Material provided:
****************************************

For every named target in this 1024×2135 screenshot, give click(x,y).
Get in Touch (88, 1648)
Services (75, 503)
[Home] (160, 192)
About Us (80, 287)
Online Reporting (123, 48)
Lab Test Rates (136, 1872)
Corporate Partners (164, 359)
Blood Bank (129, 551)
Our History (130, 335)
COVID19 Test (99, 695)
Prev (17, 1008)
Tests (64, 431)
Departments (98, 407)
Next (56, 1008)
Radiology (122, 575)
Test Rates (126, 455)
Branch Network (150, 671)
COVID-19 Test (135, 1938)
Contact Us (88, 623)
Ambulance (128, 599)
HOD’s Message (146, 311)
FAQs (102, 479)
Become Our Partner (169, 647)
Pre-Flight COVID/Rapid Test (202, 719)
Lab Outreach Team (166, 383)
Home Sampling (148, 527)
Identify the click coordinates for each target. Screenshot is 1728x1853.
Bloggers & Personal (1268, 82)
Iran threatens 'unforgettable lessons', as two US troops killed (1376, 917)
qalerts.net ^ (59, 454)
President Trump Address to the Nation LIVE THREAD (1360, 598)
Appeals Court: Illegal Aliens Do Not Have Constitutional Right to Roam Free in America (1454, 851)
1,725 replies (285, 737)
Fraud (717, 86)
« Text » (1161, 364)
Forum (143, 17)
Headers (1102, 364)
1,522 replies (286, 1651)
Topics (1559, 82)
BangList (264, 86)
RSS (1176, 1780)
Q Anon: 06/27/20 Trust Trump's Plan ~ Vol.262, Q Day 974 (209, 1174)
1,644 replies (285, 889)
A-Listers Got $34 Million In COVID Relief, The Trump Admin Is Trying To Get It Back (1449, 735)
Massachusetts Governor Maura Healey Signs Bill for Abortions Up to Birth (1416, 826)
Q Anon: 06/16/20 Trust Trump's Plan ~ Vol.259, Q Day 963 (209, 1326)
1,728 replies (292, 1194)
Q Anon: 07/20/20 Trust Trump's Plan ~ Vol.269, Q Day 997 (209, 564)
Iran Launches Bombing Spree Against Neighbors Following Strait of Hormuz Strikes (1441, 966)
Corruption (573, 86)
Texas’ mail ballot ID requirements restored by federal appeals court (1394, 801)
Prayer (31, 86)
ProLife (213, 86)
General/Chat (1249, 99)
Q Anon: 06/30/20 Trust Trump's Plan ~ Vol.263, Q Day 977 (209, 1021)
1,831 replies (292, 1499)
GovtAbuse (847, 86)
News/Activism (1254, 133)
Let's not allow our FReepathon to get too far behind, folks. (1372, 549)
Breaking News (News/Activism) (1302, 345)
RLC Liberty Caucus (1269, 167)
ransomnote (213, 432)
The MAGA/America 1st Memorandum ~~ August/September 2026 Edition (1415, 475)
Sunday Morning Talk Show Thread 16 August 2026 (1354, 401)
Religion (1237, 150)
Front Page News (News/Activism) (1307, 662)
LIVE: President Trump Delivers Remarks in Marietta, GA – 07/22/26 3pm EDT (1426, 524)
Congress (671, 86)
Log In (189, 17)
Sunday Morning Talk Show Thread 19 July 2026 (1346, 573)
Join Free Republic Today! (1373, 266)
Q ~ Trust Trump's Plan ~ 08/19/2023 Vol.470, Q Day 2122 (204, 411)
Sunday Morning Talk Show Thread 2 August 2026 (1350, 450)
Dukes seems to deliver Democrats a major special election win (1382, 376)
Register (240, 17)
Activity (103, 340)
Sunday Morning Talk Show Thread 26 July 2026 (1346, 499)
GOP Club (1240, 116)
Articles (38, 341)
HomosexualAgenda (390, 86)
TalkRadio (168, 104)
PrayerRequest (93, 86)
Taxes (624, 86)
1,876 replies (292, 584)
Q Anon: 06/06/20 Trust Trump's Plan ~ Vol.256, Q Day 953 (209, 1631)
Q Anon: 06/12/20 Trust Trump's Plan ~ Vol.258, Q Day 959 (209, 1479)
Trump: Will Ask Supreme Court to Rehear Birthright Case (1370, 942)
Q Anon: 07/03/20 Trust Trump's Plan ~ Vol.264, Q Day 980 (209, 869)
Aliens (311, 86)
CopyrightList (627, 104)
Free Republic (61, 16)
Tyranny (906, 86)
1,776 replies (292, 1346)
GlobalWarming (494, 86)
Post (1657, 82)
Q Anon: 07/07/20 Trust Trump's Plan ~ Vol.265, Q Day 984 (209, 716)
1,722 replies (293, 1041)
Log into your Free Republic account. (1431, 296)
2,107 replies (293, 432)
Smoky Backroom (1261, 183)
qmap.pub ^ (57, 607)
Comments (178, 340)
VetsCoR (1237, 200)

****************************************

Brief:
Would you print, exactly as written, every line above from the one holding "Forum (143, 17)" through the one holding "Texas’ mail ballot", with both included and no other lines?

Solution to the problem:
Forum (143, 17)
Headers (1102, 364)
1,522 replies (286, 1651)
Topics (1559, 82)
BangList (264, 86)
RSS (1176, 1780)
Q Anon: 06/27/20 Trust Trump's Plan ~ Vol.262, Q Day 974 (209, 1174)
1,644 replies (285, 889)
A-Listers Got $34 Million In COVID Relief, The Trump Admin Is Trying To Get It Back (1449, 735)
Massachusetts Governor Maura Healey Signs Bill for Abortions Up to Birth (1416, 826)
Q Anon: 06/16/20 Trust Trump's Plan ~ Vol.259, Q Day 963 (209, 1326)
1,728 replies (292, 1194)
Q Anon: 07/20/20 Trust Trump's Plan ~ Vol.269, Q Day 997 (209, 564)
Iran Launches Bombing Spree Against Neighbors Following Strait of Hormuz Strikes (1441, 966)
Corruption (573, 86)
Texas’ mail ballot ID requirements restored by federal appeals court (1394, 801)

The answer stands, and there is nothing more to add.